Fui ao Mercado Central de Belo Horizonte comprar uma panela de pedra-sabão, que pretendia trazer para New Jersey com a finalidade de incrementar minha modesta moqueca de peixe.
- Mas isto é um trambolho, ponderou meu pai. - Você vai carregar um ‘esparrame' destes no avião?
Saí sorrindo, evitando mais uma polêmica entre pai e filho, ciente de que nosso relacionamento estava inaugurando uma nova era na minha não resposta.
Uma vez no destino, acabei não resistindo e comprando um montão de tralhas numa lojinha simpática, não me preocupando com o excesso de peso que a balança da companhia aérea certamente acusaria.
Comprei um pilão de socar alho em madeira de lei, que é um charme.
Adquiri, também, um bule de café, daqueles feitos de esmalte - muito usados nas casas da roça -, juntamente com seis simplórias canequinhas que darão um aspecto jeca-chique à minha modesta cozinha.
Para meu amigo Neném Corrêa, que ganha a vida erguendo casas por aqui, descolei um jogo de marmitas de alumínio, que será muito apreciado por ele, e motivo de gozação de seus pares.
Para Fábio Portugal pensei em trazer um urinol, à guisa da mais ingênua troça.
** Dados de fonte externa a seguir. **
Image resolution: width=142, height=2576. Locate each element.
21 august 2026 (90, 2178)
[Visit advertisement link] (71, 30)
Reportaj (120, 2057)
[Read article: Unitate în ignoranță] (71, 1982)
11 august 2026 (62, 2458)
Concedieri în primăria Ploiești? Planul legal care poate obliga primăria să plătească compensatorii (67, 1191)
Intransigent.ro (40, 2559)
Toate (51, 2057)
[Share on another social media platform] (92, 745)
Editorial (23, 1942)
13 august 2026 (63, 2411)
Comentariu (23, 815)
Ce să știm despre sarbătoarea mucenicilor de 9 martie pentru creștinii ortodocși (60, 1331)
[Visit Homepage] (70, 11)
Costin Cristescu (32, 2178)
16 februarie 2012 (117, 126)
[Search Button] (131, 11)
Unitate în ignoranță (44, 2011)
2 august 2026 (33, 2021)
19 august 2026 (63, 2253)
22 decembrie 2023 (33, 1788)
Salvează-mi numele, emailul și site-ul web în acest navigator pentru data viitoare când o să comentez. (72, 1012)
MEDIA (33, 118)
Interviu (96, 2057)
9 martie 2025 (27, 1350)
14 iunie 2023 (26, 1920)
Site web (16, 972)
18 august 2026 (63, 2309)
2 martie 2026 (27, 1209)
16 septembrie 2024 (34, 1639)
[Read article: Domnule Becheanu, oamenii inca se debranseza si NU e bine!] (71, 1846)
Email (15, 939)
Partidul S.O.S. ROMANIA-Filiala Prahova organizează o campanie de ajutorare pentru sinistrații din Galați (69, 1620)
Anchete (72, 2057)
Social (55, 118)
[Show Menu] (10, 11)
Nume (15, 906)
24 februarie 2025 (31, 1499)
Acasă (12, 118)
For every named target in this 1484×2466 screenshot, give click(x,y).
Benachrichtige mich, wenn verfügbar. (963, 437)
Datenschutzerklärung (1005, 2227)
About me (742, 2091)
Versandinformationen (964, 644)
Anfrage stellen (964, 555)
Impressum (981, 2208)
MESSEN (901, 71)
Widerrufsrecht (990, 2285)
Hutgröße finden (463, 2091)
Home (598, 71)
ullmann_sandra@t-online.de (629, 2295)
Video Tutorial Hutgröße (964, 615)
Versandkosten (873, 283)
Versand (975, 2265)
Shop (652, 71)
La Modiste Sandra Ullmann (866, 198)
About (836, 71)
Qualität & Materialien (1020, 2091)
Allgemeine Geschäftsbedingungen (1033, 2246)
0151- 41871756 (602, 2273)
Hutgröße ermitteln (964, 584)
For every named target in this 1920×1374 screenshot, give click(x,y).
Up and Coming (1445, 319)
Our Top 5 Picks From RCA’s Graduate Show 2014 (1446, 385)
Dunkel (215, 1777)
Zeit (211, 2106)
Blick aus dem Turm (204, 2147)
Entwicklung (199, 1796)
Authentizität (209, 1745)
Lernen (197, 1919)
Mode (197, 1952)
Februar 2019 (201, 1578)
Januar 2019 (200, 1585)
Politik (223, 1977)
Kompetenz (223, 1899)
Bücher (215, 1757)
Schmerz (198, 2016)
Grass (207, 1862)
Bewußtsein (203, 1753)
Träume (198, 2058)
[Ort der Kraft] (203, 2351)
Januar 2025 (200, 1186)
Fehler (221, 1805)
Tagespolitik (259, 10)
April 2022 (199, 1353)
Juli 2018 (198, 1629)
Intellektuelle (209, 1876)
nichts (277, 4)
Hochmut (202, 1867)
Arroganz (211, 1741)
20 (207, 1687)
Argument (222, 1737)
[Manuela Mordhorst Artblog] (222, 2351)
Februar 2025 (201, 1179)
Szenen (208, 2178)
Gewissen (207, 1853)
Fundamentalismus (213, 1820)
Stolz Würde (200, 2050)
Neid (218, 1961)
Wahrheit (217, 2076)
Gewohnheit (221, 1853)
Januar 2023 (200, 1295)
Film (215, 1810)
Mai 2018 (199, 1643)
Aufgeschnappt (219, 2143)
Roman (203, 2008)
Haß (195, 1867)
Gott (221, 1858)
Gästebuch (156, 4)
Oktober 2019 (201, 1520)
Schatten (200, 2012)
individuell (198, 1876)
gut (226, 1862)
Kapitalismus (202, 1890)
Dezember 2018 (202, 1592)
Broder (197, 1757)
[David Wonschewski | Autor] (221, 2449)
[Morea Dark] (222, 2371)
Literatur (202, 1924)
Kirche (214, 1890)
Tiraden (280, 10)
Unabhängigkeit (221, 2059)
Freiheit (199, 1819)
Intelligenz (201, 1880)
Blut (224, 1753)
Desisti, mas os vi lá, em diversos materiais: alumínio, esmalte, ou plástico duro, nas mais variadas cores, pendurados na entrada de um bequinho onde vendiam ainda artigos de umbanda e enfeites feitos de palha e cipó.
Para meu irmão Toninho, que curte velharias decorando a sala de sua casa, comprei um prosaico ferro à brasa, pesadíssimo, que certamente comprometeria minha cota de peso no avião.
E, só não comprei mais coisas, porque fui arrastado por um amigo boquiaberto, que se recusava acreditar que, além da caixa de latinhas de skol e cinco garrafas de cachaça de Salinas já adquiridas, eu falava em incorporar alguns espetos de churrasco em diversos tamanhos.
Queria, também, um cortador de feijão, uma forminha de alumínio apropriada para fazer misto-quente, e um tacho de cobre que seria usado no feitio de doce de leite.
Não fosse pela intervenção desta alma de bom senso, teria adquirido muito mais.
Ah, amigos, como eu gostaria de ter trazido para todos vocês, um pouco do muito existente naquela imensa vitrine de vida, que é o mercado central.
Queria trazer um cheiro de umas douradas carambolas, que vi na banca de uma barraca ao lado de caquis, jambos, pitangas e cajás.
Queria trazer a essência e o perfume de alguns abacaxis maduríssimos, frutas do conde, mexericas e mangas rosa e espada, exuberantes, que vi numa outra loja.
Sem me esquecer de encher uma sacola com jilós, maxixes, quiabos, batata doce, mandioca (enxutíssima!), agrião, taioba, mostarda e limões-capeta e galego.
Para temperar nossas vidas traria uma réstia de alho em forma de trança, um "molho" de coentro e pequenos feixes de alecrim e manjericão.
Numa barraca de aves, compraria uma galinha velha, e preferência do "pescoço pelado", que traria, na esperança de conseguir alguém que nos fizesse uma canja como aquelas da lavra de nossas mães.
Poderia trazer, ainda, uns ovos de codorna, que tomaria batido com cerveja preta da marca caracu, que também viria camuflada em algum lugar da mala.
E mais umas garrafas de raízes fortes: losna, carqueja, jurubeba e boldo.
Da floricultura eu traria umas hortênsias, umas "flores de visgo", uns copos-de-leite e algumas mudas de mal-me-quer.
Queijos, requeijões, carne-de-sol, linguicinha defumada e paio, que não poderiam ser esquecidos em minha lista.
Mas ficou tudo lá, e destas coisas tantas só posso dar a notícia.
Inclusive minha mala, extraviada pela companhia aérea, e que foi localizada, pela última vez, em algum lugar de minha saudade.

*

16 comments:

romério rômulo said...

roberto:
ontem, li o poema "as palavras", do octavio paz,
aqui.o disponibilizei no blog do nassif e comentei sobre você. hoje,ele deu o destaque.
se possível,dê uma passada por lá.
um abraço.
romério

John Doe said...

Muito bom, me arrancou risadas, boas risadas, num domingo nublado, e Deus sabe como eu estava precisando dessas risadas, por isso o meu muito obrigado, e pelo texto de primeira linha, você ganha aqui mais um seguidor e apreciador da sua arte.

líria porto said...

de tudo que gostas, só não me acostumei ao coentro - lá no triângulo (mineiro, claro - poderiam pensar algo apimentado) somos mais de salsas... (cheiro-verde - claro - que lá somos mais pra bolero que pra ritmos calientes...)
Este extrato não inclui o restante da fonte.